Стоит ли удивляться, что уже через два десятилетия Время отнесло всех нас — и детей, и взрослых — сразу… к идеалам XIX века, к его героям?

Однако нам повезло (в который раз!) в десятом классе. За наше литературное образование взялась Галина Епифановна Филиппова. Учительница разносторонняя. До литературы она вела у нас рисование. И еще тогда мы заметили, что от учительницы исходила неподдельная любовь к каждому ученику. И каждого она располагала к себе. Я не могу сказать столь теплых слов ни про одного другого учителя, ниспосланного нам 58-й школой.

Именно поэтому ее слушали больше всех. Меньше играли в морской бой. Вот оно — простое и настоящее педагогическое средство. Ни Васин артистический шепот, ни Зинаидины строгости.

Галина Епифановна почти никого и ни за что не ругала. Понимающе относилась к тем, кто не успевал вовремя справиться с очередным супер-ретро-романом «Поднятая целина». Рассказывала сама, выбирая главное и доходчивое.

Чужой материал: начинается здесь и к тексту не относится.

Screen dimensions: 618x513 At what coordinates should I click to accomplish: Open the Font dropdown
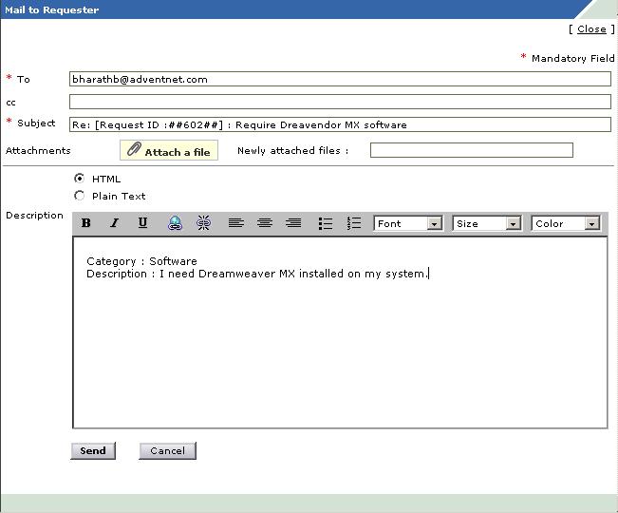[408, 224]
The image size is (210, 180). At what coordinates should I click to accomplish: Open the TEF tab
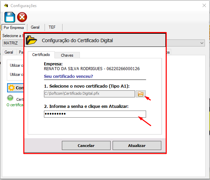pyautogui.click(x=52, y=27)
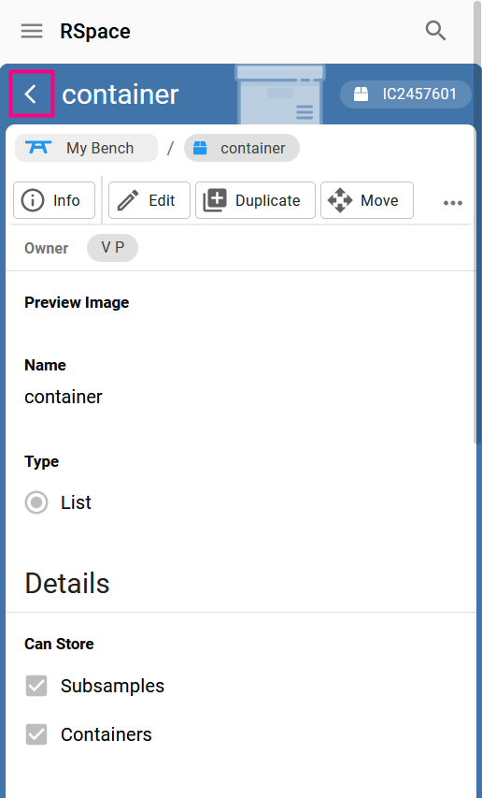Select the List type radio button
Screen dimensions: 482x798
[x=36, y=502]
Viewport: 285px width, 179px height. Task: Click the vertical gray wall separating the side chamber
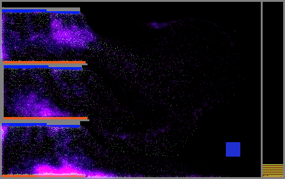pos(262,90)
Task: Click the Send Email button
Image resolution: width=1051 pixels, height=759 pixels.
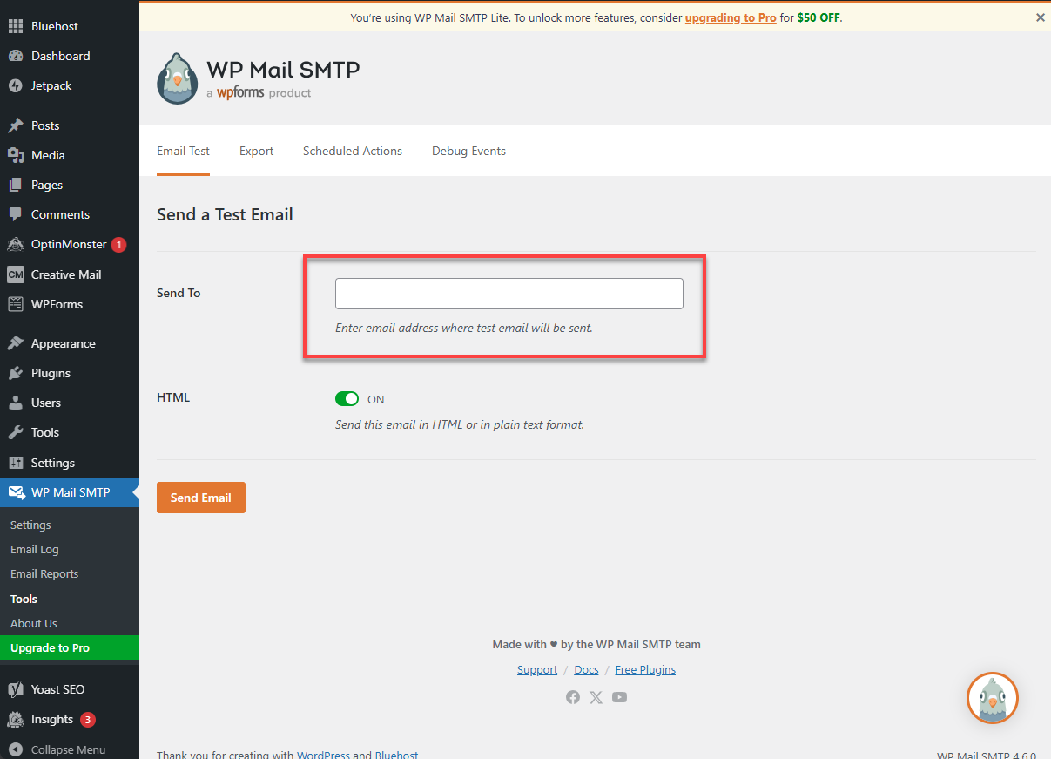Action: coord(200,497)
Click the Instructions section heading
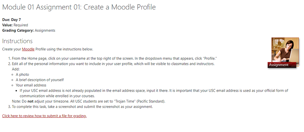The width and height of the screenshot is (304, 132). [17, 41]
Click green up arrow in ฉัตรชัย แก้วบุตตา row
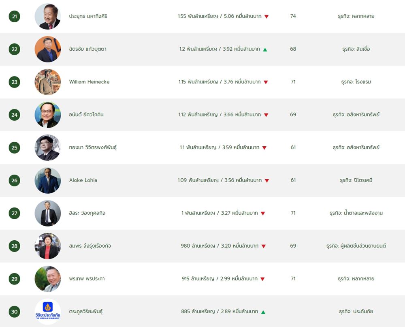The image size is (405, 327). [x=265, y=49]
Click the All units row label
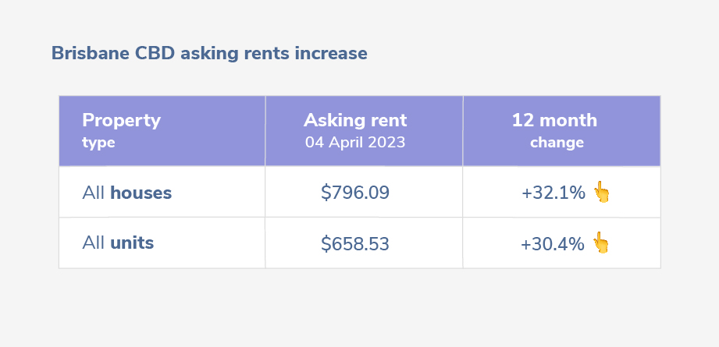 [118, 243]
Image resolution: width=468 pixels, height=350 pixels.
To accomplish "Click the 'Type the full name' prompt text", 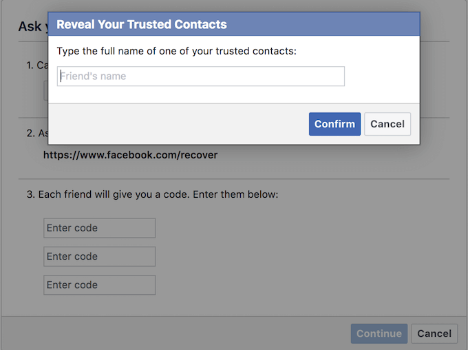I will pyautogui.click(x=177, y=51).
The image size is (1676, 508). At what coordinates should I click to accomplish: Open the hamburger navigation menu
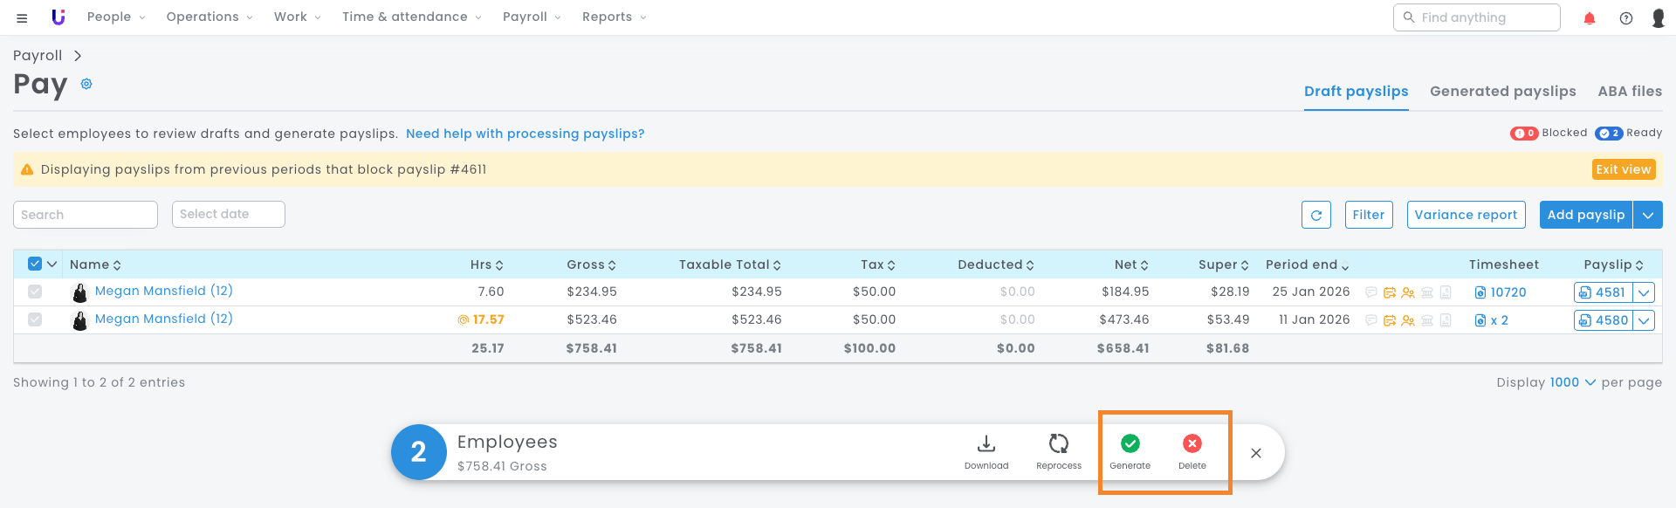[22, 17]
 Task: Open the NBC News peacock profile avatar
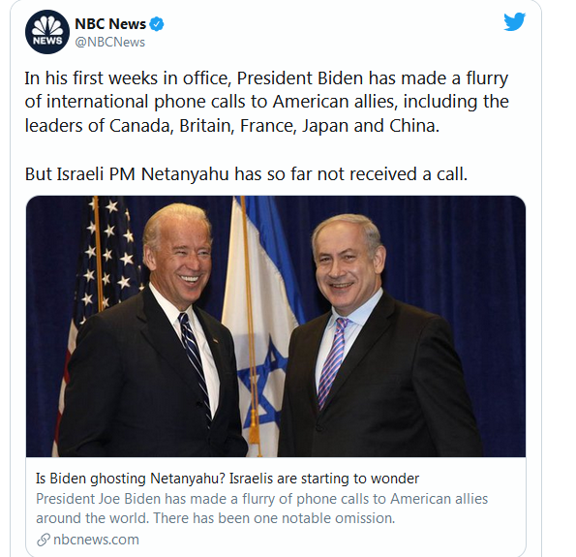pyautogui.click(x=47, y=32)
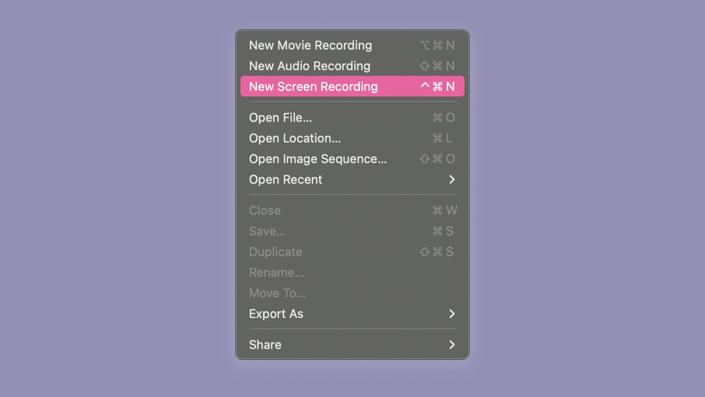Select Open Image Sequence...
Screen dimensions: 705x397
coord(317,159)
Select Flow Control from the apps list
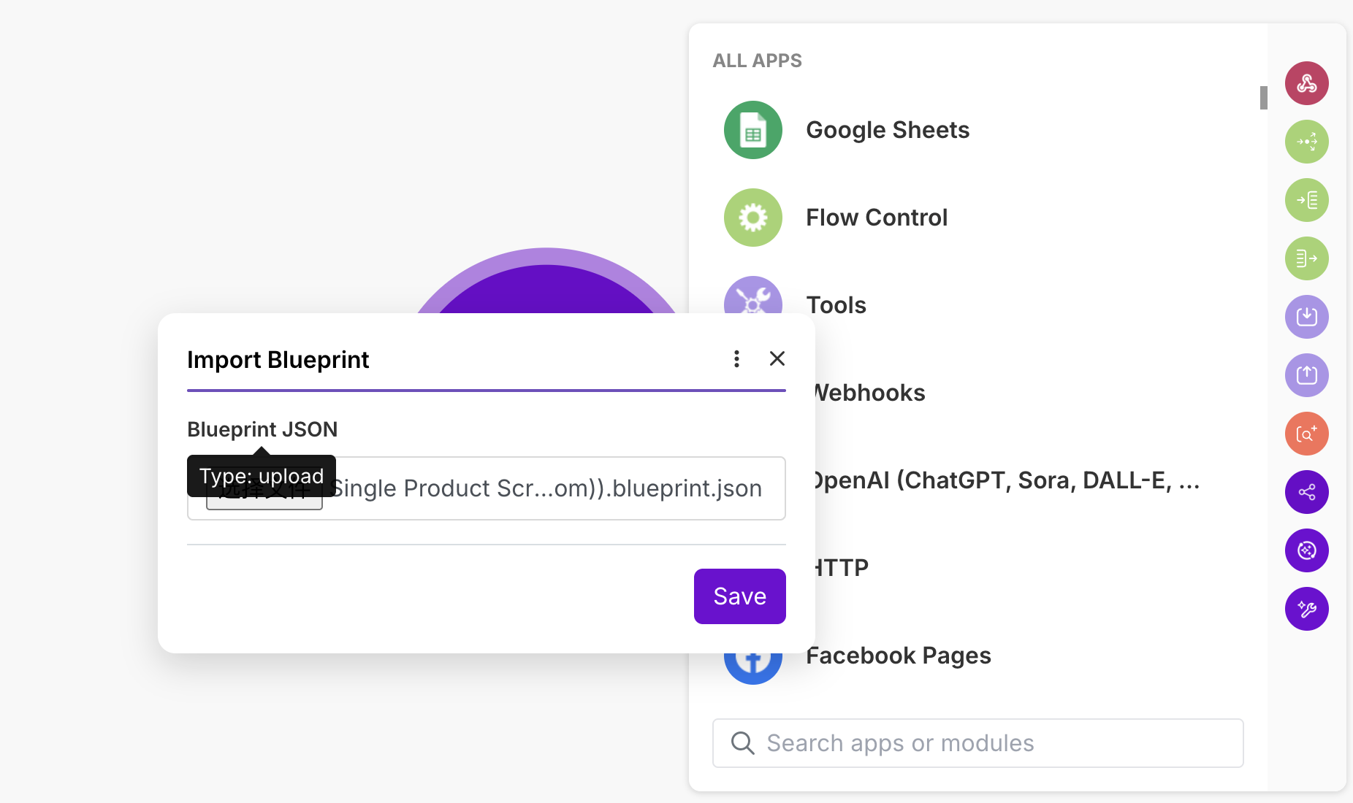This screenshot has width=1353, height=803. pyautogui.click(x=876, y=218)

Позволяла иметь собственное, не учебниковое, мнение.

Галина Епифановна ухитрилась интересно рассказать про брежневские мемуары — про «Малую землю», «Целину» и «Возрождение». Именно тогда, в «застойное» время, их навязали школе. В 1980 году Брежнев умудрится получить очередную Ленинскую премию — именно за эту «трилогию».

Но уже в 1979-м наш классный балагур Антон Бурков рассказал политический анекдот перед уроком литературы: «Слушайте. Книги Брежнева по-китайски. «Мало земли». «Цели не те». «Возражение»!»

Напомню, что в те годы СССР критиковал Китай за стремление к «гегемонии».

А Галина Епифановна… напрочь ушла от политики. Какая разница, кто и зачем сочинил и издал эти книжки? Для «первой премии» или не для «первой»? «Смазал» ли он «колеса Времени» или нет? Мудрая учительница выбрала фразы про то, как жили и выжили простые люди, как ужасна война и сильна природа, как важны человеческие отношения всегда и во всем.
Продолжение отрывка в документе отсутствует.